▶ [CONSEGNA]: Modifica il passo della recensione di «Superman» da "Warner Bros." a "un'alzata di spalle." e scrivi "prudente" al posto di "timido".

▶ [TESTO SCELTO]:
Warner Bros.
Recensione

«Superman»: l'inizio nel nuovo DCU rimane docile

Luca Fontana
9.7.2025
Traduzione: Nerea Buttacavoli

James Gunn dovrebbe dare nuova vita al genere dei supereroi. Ma il suo «Superman» rimane sorprendentemente timido. Invece di coraggio e visione, otteniamo solido intrattenimento – e un regista che proprio con l'eroe più importante decide di frenarsi.

Questa recensione non contiene spoiler. Non svelerò più di quanto è già noto e visibile nei trailer. «Superman» è nei cinema dal 10 luglio.

Volevo che questo film facesse il botto. Che mi catturasse, mi sorprendesse, mi commovesse – o che almeno mi facesse arrabbiare. Qualsiasi cosa. Non che suscitasse in me solo un'alzata di spalle.

Perché James Gunn non è uno qualunque. È il regista che ha dato a un procione parlante una profondità emotiva superiore a quella di molti film drammatici premiati con l'Oscar. Che con «Peacemaker» ha creato una delle serie di supereroi più graffianti, coraggiose e allo stesso tempo più vulnerabili. E che ora può rilanciare l'universo DC che si credeva morto con il supereroe dei supereroi: «Superman».

Tuttavia, questo esordio non dà l'idea di un vero nuovo inizio, ma piuttosto di un compromesso. Come se Gunn avesse tarpato le ali proprio all'uomo che sa volare, tra tutti.

Un eroe troppo pesante per il mondo

Non c'è dubbio: Superman è più di un semplice supereroe. È un'idea. Un archetipo. La stella morale fissa di un intero genere. Mentre Batman riflette l'oscurità che c'è in noi, Superman è la luce che non possiamo mai raggiungere, ma per la quale dovremmo sempre lottare. È speranza. Misericordia. Intoccabilità. È questo che lo rende così difficile da raffigurare.

▶ [MATERIALE FORNITO]:
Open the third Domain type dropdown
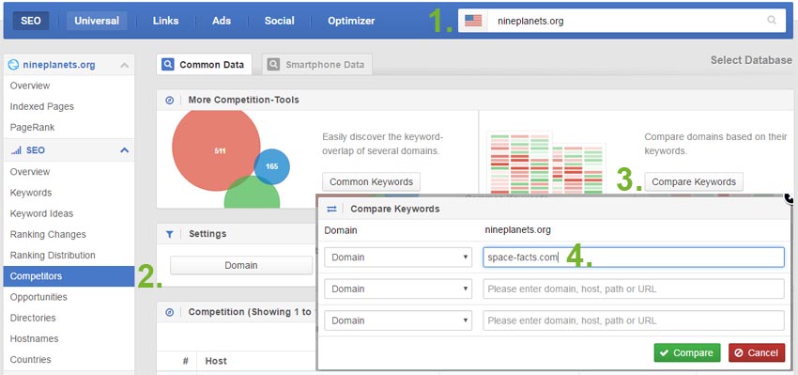The width and height of the screenshot is (798, 375). pos(398,320)
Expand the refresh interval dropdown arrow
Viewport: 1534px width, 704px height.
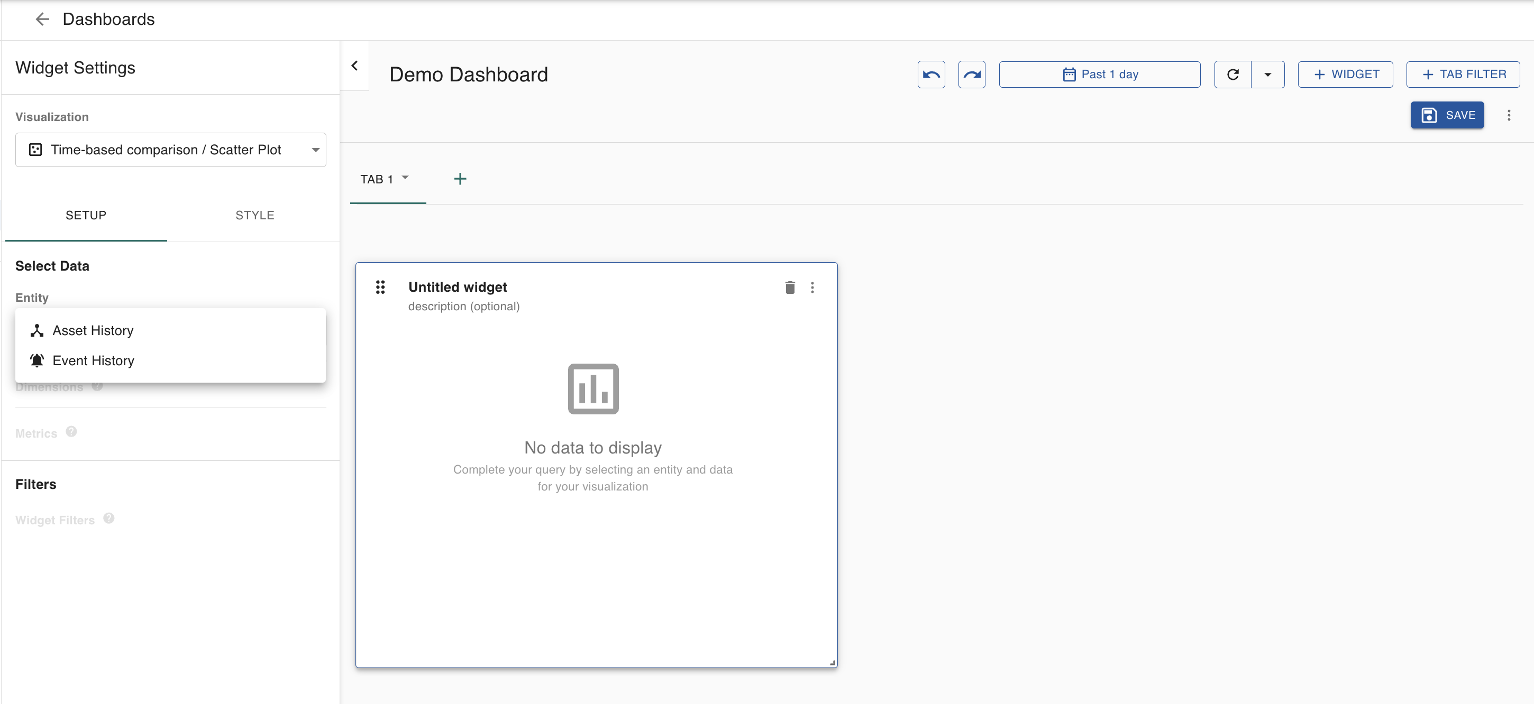(1267, 74)
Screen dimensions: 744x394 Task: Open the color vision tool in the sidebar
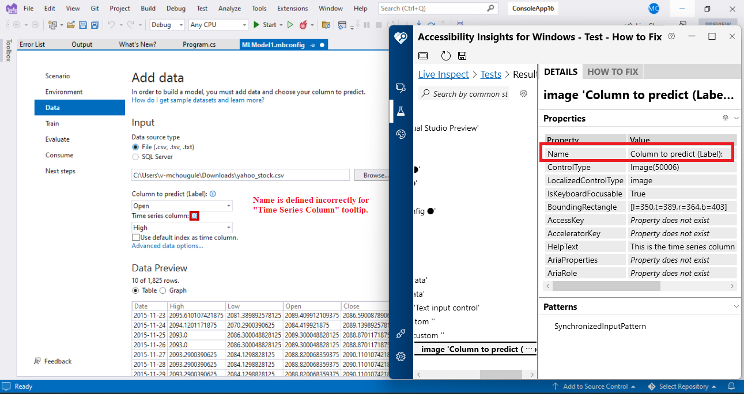(401, 135)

▶ [RISULTATO]:
Warner Bros.
Recensione

«Superman»: l'inizio nel nuovo DCU rimane docile

Luca Fontana
9.7.2025
Traduzione: Nerea Buttacavoli

James Gunn dovrebbe dare nuova vita al genere dei supereroi. Ma il suo «Superman» rimane sorprendentemente prudente. Invece di coraggio e visione, otteniamo solido intrattenimento – e un regista che proprio con l'eroe più importante decide di frenarsi.

Questa recensione non contiene spoiler. Non svelerò più di quanto è già noto e visibile nei trailer. «Superman» è nei cinema dal 10 luglio.

Volevo che questo film facesse il botto. Che mi catturasse, mi sorprendesse, mi commovesse – o che almeno mi facesse arrabbiare. Qualsiasi cosa. Non che suscitasse in me solo un'alzata di spalle.